L'étude confirme tout d'abord ce que l'on sait déjà : tous les travaux ne se valent pas et qu’ils n’aboutissent pas aux mêmes résultats en termes de gain sur la consommation d’énergie. Ainsi, les petits gestes, comme isoler uniquement les combles, permettent déjà de réduire la consommation de 15% à 22 %. Le gain est plus important lorsque l'on procède une isolation des murs (entre 12 et 28 % d’économie). Enfin, avec une rénovation complète, combinant toiture, murs, planchers et équipements plus performants permet d’atteindre jusqu’à 78 % d’économie sur sa consommation d’énergie.
Des résulats encore plus flagrants selon les régions. Ainsi, à Paris, beaucoup de logements partent avec une classe énergétique très basse (G ou F).
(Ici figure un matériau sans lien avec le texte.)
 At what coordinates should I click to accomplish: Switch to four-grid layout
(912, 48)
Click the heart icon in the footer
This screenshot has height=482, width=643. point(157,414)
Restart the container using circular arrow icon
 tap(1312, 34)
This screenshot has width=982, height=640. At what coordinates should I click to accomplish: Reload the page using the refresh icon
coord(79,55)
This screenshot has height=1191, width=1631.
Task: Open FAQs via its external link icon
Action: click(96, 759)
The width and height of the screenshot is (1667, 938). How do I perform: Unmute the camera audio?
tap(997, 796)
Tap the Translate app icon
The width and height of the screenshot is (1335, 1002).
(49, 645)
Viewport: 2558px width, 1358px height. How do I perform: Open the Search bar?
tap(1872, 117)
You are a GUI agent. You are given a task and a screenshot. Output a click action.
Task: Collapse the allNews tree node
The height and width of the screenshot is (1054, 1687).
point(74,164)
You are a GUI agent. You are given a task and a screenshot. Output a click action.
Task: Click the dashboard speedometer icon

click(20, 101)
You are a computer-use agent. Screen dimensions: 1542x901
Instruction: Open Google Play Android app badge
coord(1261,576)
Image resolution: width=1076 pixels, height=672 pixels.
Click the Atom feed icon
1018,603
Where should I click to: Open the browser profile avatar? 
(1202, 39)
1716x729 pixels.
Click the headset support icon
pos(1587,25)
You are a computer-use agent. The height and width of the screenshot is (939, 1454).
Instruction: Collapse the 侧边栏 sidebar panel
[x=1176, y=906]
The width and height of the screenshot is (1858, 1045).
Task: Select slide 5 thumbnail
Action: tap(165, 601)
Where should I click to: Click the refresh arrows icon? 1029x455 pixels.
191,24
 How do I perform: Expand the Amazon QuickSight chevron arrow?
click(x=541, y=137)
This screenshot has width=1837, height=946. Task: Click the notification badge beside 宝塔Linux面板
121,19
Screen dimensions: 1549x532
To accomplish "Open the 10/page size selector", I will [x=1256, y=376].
Dans ce cas, de petits travaux isolés sur les combles ou les murs ne suffisent pas pour améliorer son DPE. Une rénovation complète qui combine isolation et équipements, permet d'atteindre une classe C, voire B. A travaux équivalents, des maisons dans des villes comme Toulouse ou Bordeaux bénéficient d'un gain plus rapide et passent directement d’une classe G à une classe B.
Trois maisons types ont été étudiées : une première maison de plain-pied avec étage de 120 m², une deuxième de plain-pied peu compacte de 104 m² et une troisième dite « cube » avec étage sur terre-plein de 118 m².